La théorie de l’évolution prédit que la plupart des métazoaires, soit la grande majorité des animaux qui peuplent la Terre, sont peu affectés par les cancers aux âges influant la sélection naturelle. Confrontées à des perturbations de nature diverses telles qu’un écosystème dégradé, une épidémie parasitaire ou pathogène, la vie en milieu artificialisé ou encore un taux de consanguinité élevé, les populations animales voient toutefois le risque de certains cancers augmenter de manière significative. C’est ce que sont parvenus à montrer deux chercheurs de l’Institut des Sciences de l’Evolution de Montpellier (ISEM) en passant en revue des centaines d’articles scientifiques publiés sur le sujet. Alors que le taux de cancer avoisine souvent de 1 à 2% chez les groupes d’individus évoluant dans un environnement naturel intact, il pourrait dépasser les 5% au sein de populations vivant dans des zoos, des milieux pollués, voir chez certains animaux domestiques. Chez les baleines bélugas de l’estuaire du Saint-Laurent, au Canada, le taux de cancer atteint même 20%. Cette valeur exceptionnellement haute pourrait, dans ce cas précis, être le résultat de l’exposition des cétacées à des contaminants tels que les hydrocarbures aromatiques polycycliques. Des incidences élevées sont également observées dans certains cas de cancers transmissibles, comme la tumeur faciale du diable de Tasmanie. « Le fait que les cancers affectent de manière significative un large éventail d'espèces animales suggère que certains systèmes de protection anti-cancer mis en place au fil du temps, par le biais de la biologie évolutive, s’avèrent sensibles aux variations des conditions environnementales », estime Michael Hochberg, l’un des deux auteurs de l’étude.
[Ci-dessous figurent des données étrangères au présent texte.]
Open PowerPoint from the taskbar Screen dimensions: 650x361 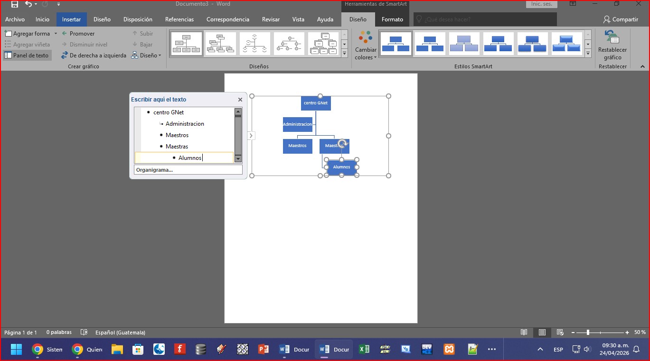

Dans un second temps, les scientifiques ont voulu explorer cette hypothèse chez l’Homme. A l’appui de données statistiques portant sur l’incidence du cancer chez la population américaine au XXIe siècle et des traits démographiques des chasseurs cueilleurs actuels, ils ont pu obtenir, à l’aide d’un modèle mathématique, une estimation de l’impact de cette maladie chez les tous premiers chasseurs cueilleurs. En prenant en considération les conditions de vie auxquelles étaient confrontés ces derniers (faible espérance de vie, pollution quasi inexistante, alimentation moins riche en sucre,...), les chercheurs sont arrivés à la conclusion que le risque qu’ils soient victimes d’un cancer ne devrait pas dépasser 10% contre 40 % à l’heure actuelle chez l’espèce humaine. « Nous sommes partis des hypothèses que nos lointains ancêtres étaient moins exposés à des substances mutagènes et qu’ils limitaient les comportements favorisant le développement des tumeurs malignes », précise Michael Hochberg. En considérant l’espérance de vie plus courte et la plus petite taille de ces individus, les scientifiques sont par ailleurs arrivés à la conclusion qu’ils avaient une probabilité beaucoup plus faible de devoir faire face aux cancers dangereux que les humains d’aujourd’hui. Bien que ces résultats méritent encore d’être approfondis, ils offrent d’ores et déjà un cadre théorique pour tenter de savoir comment les variations naturelles de l'environnement et l'activité humaine affectent le risque de cancer chez les animaux sans omettre de prendre en compte les implications potentielles pour l'écologie de ces espèces.